Helen DeWitt Lightning Rods (2012)
Everyone gets crazy thoughts from time to time, it’s what you do about them that counts.
This is a book about a man who installs women as sex-workers in corporate offices. It is also a brilliant and funny satire on sex, salesmanship and corporate culture.
Joe is a down-at-heel and not very successful vacuum-cleaner door-to-door salesman when he is struck by a brilliant idea to counter sexual harassment in the workplace by providing a practical and anonymous outlet for all that pent-up corporate machismo. That the idea is born of his own particular personal masturbatory fantasy only makes him more convinced he is the man to sell it. And so the 'lightning rod' is born, along with a host of other masterful ideas that were not necessary but become a necessity - "a multi-million dollar industry that would improve the lives of millions of Americans."
This book is wonderfully grubby read: what if your crazy 'What if…?' porn brainstorm became embedded in corporate culture - and even law - all the way up to the very top of government?
So, what does a lightning rod, earning money to put herself through Harvard Law, do during the time she is required to "stick her fanny through a hole in a wall and let someone give her the old Roto-Rooter from the rear"?
She spent quite a lot of time thinking about which particular project would give her a real sense of achievement. What she finally decided was that this was the ideal opportunity to read Proust’s masterpiece, À la recherche du temps perdu, in French. The amount of time lightning rods were typically expected to be on duty would be just right for working through a French text. On the one hand she wouldn't be reading a lot at any one time, so she wouldn't get discouraged. On the other hand, it was quite a long book, so by the time she finished she’d probably have enough money for Harvard Law School. She could look at the volumes on her shelf and see how far she had to go. So she went to the university bookstore and bought the complete set, and she started at page one, paragraph one on her first day on the job. Sure enough, the idea worked perfectly. The fact that she had to struggle with the French meant she didn't have a lot of attention to spare for anything else that might be going on. She’d go through as much text as she could, underlining words she didn't know with a pencil. At night she’d look up the words and read through the passage again. The next day she’d read on. Within a month she was having to look up fewer words. Within six months she was reading the French almost as well as she read English—and that was entirely the result of doing it on a daily basis.
In sum: dementedly funny and rather shocking; perfect characterization; spot on narrative tone. Not for the faint of heart. I wonder how I would feel about this book if it hadn't been written by a woman? Do I become complicit in my own objectification when I think that it must be OK because it was written by a woman? Hmmm.

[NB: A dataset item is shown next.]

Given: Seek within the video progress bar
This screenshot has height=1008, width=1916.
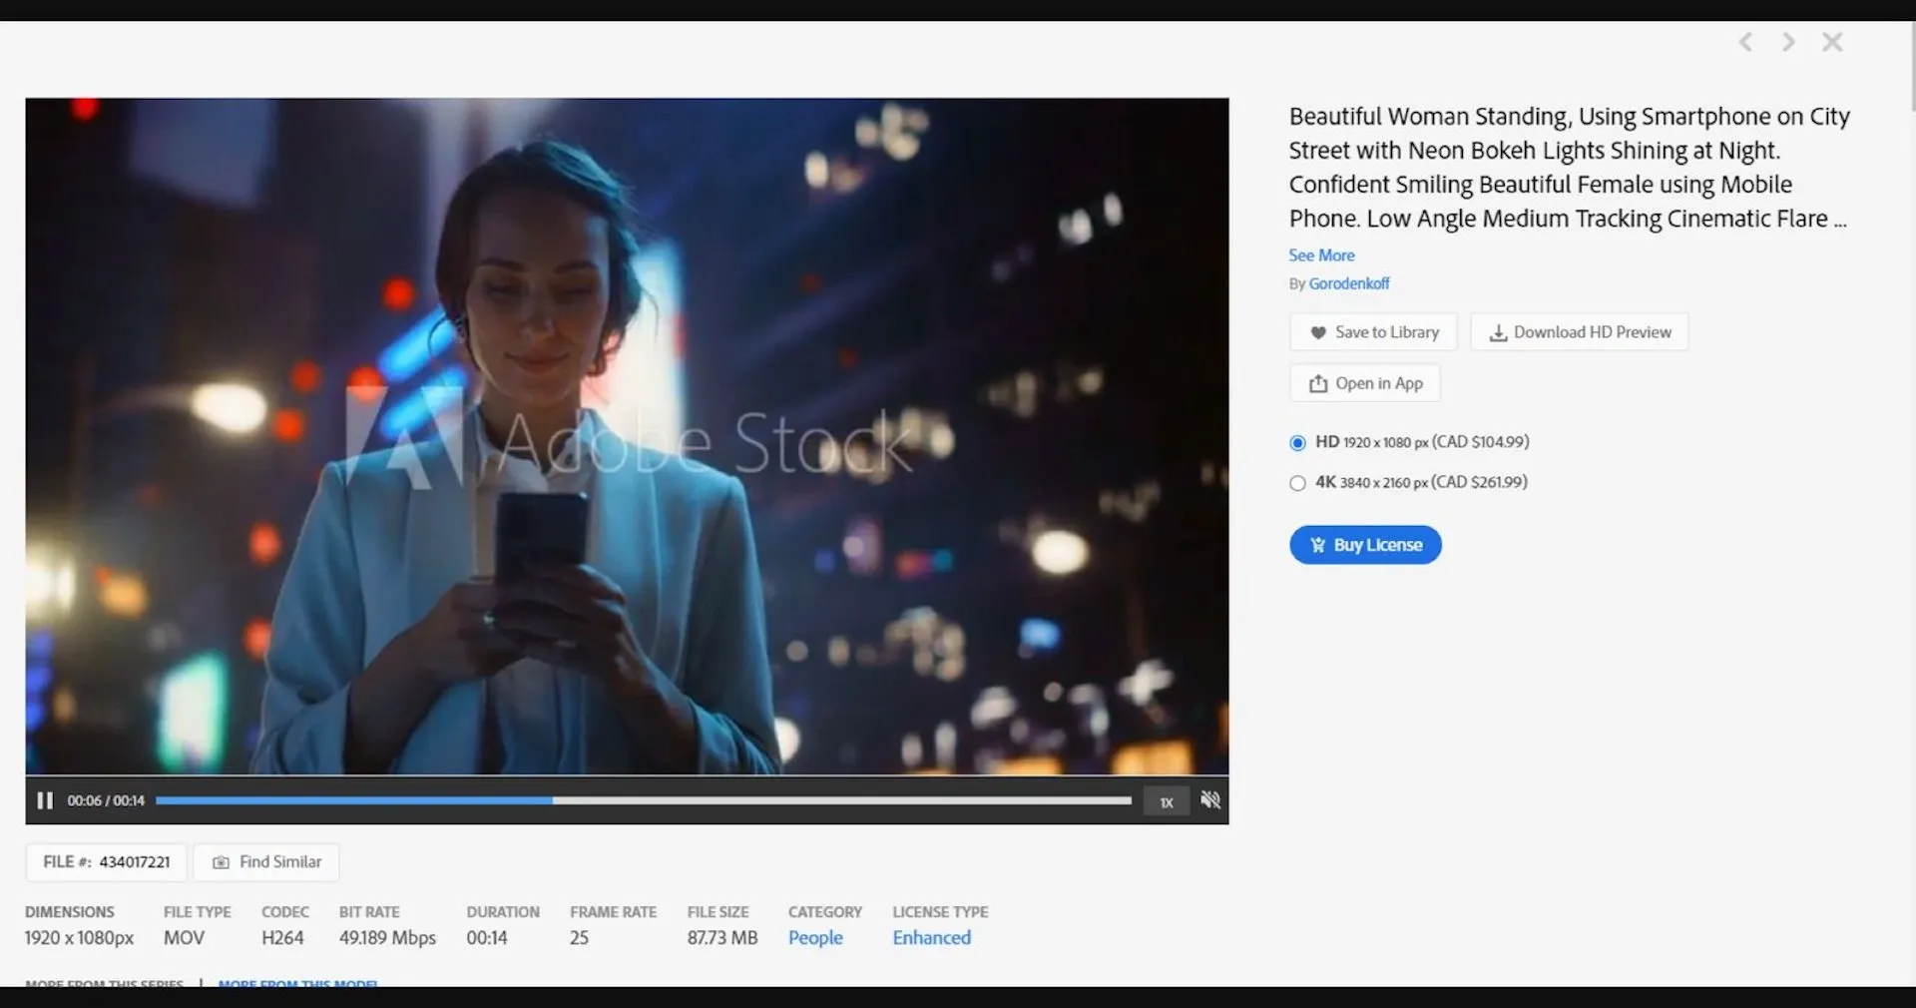Looking at the screenshot, I should point(643,800).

Oh my goodness - I think I fall under the "faint of heart" category :)
ReplyDeleteI think you are absolutely allowed to, Lisa May - best you find out this way!
DeleteI found myself shaking my head and shaking with laughter in about equal measure for this one when I read it earlier in the year. I really did struggle to think of who I'd recommend it to though! One of those surprise bombshells on the bookcase that I don't want to get rid of but am glad that the author's name beginning with D will keep out of the hands of children and less inquisitive readers... ;)
ReplyDeleteIt really is difficult to think of anything comparable that would allow a reader to think, 'Oh, yes, just my thing!' [or not!]. You're so right, Alex. High shelf!